Social Security calculates a recipient’s monthly benefits using a formula that factors in their 35 highest-earning years of income. However, a spouse can receive Social Security benefits based on their partner’s earning record if one of the following applies:

  • They’re at least 62 years old.
  • They’re caring for a child under 16.
  • They’re caring for a child with a disability.

If the person claiming spousal benefits is at their full retirement age, they’re eligible to receive 50% of their spouse’s primary insurance amount (PIA).

For instance, if spouse A’s earnings record gives them a monthly benefit of $1,500 at their full retirement age, spouse B could receive up to $750 monthly.
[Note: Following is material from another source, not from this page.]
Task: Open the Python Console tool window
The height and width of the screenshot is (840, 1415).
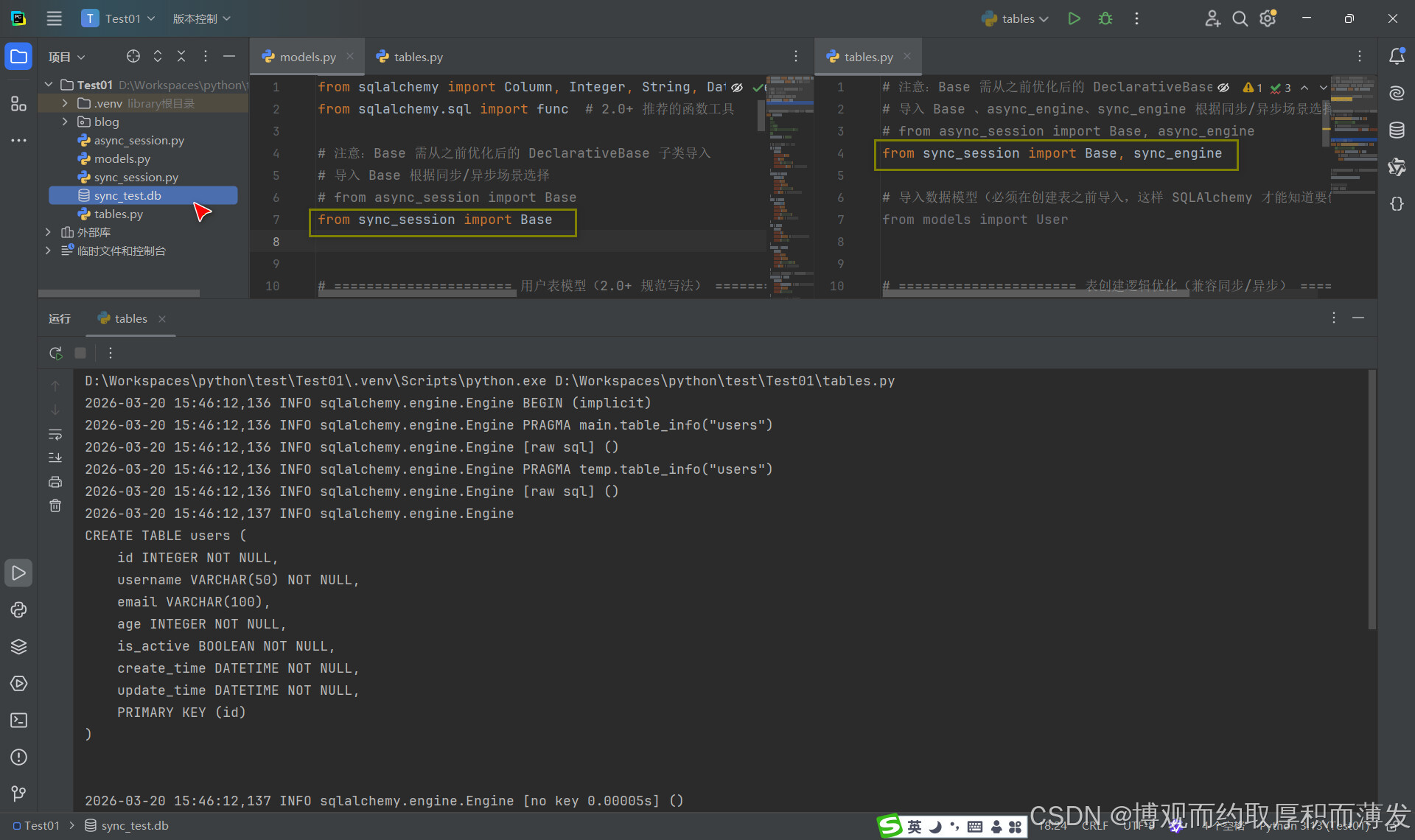Action: tap(18, 610)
The exact amount will depend on the age at which spouse B claims benefits.

2. How the age you claim affects your monthly benefit

Your full retirement age is one of the most important numbers related to Social Security — and retirement, in general — because it’s when you’re eligible to receive your PIA. However, you don’t have to claim benefits at your full retirement age; you can claim them before then, reducing your monthly benefit or delay them past it, increasing your monthly benefit.

Chart showing Social Security full retirement ages by birth year.
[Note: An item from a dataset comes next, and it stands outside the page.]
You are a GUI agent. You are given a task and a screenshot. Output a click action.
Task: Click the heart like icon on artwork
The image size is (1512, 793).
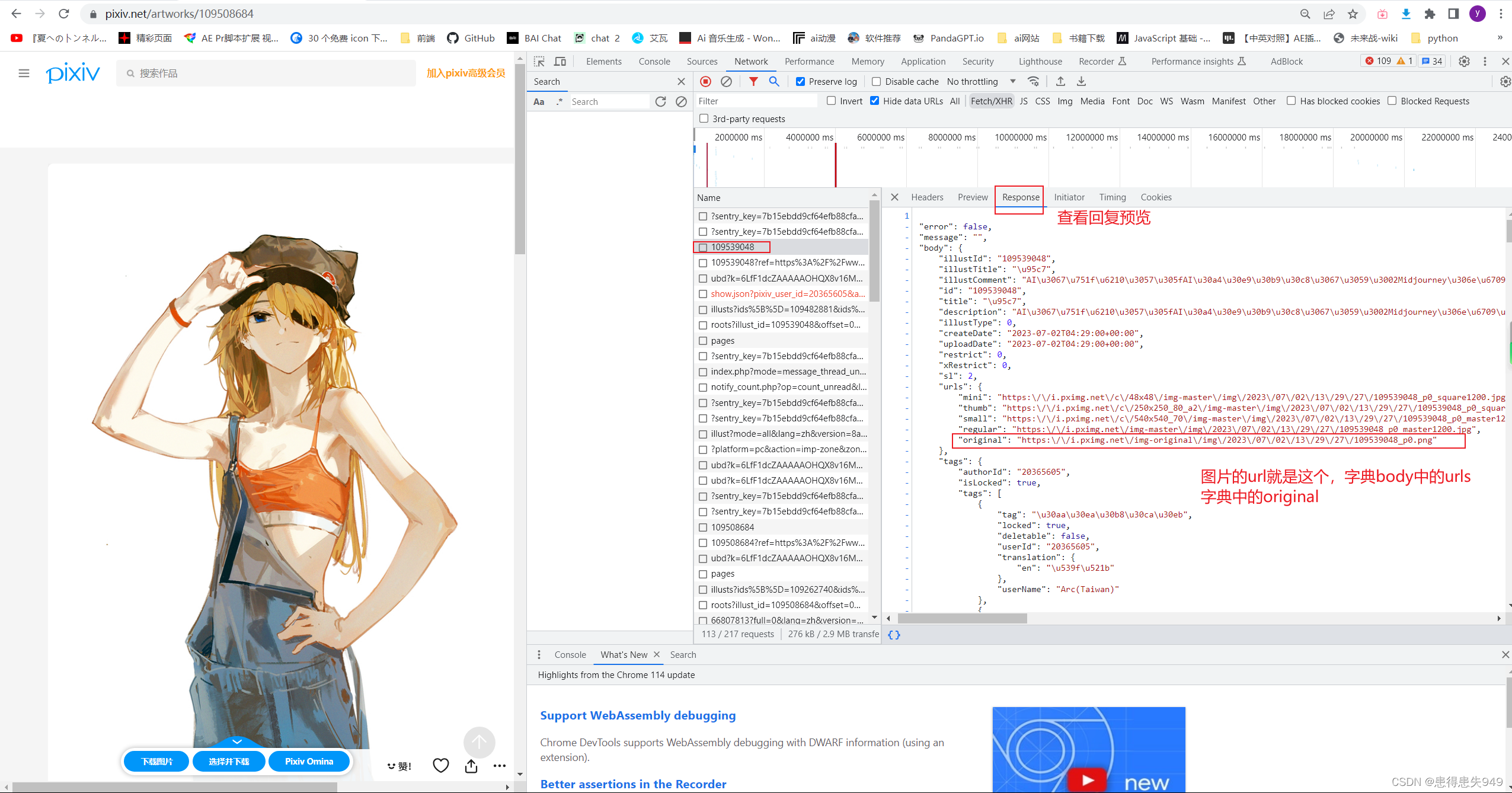click(440, 766)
Image source: The Motley Fool.

For the primary spouse (the one claiming based on their work record), benefits are reduced by 5/9 of 1% each month before their full retirement age, up to 36 months. Each additional month further reduces benefits by 5/12 of 1%. For example, someone whose full retirement age is 67 and claims benefits at 64 would have them reduced by 20%. If they claimed at 62, they’d be reduced by 30%.

The reduction is different for the person claiming spousal benefits. Their benefits are reduced by 25/36 of 1% each month before their full retirement age, up to 36 months, and then reduced 5/12 of 1% each additional month after. If their full retirement age is 67 and they claim at 64, benefits would be reduced by 25%. If they claimed at 62, they’d be reduced by 35%.

Although monthly Social Security benefits are increased for the primary spouse if they delay past their full retirement age, this doesn’t apply to those receiving spousal benefits.

3. What happens to benefits if a spouse passes away

Although they’re separate types of Social Security benefits, spousal and survivors benefits are closely linked. If someone is receiving spousal benefits when their spouse passes away, their spousal benefits are automatically converted to survivors benefits.

When spousal benefits are converted, the person receiving them is eligible to receive up to 100% of their deceased spouse’s benefit, including any benefit increase they might’ve received for delaying benefits past their full retirement age.

Survivors benefits can be initiated as early as age 60, or age 50 for those with a disability. However, similar to regular spousal benefits, survivors benefits will be reduced if they’re claimed before full retirement age. For instance, if a widow or widower begins receiving survivors benefits at age 60, they will receive about 71.5% of the deceased spouse’s benefits after the reduction.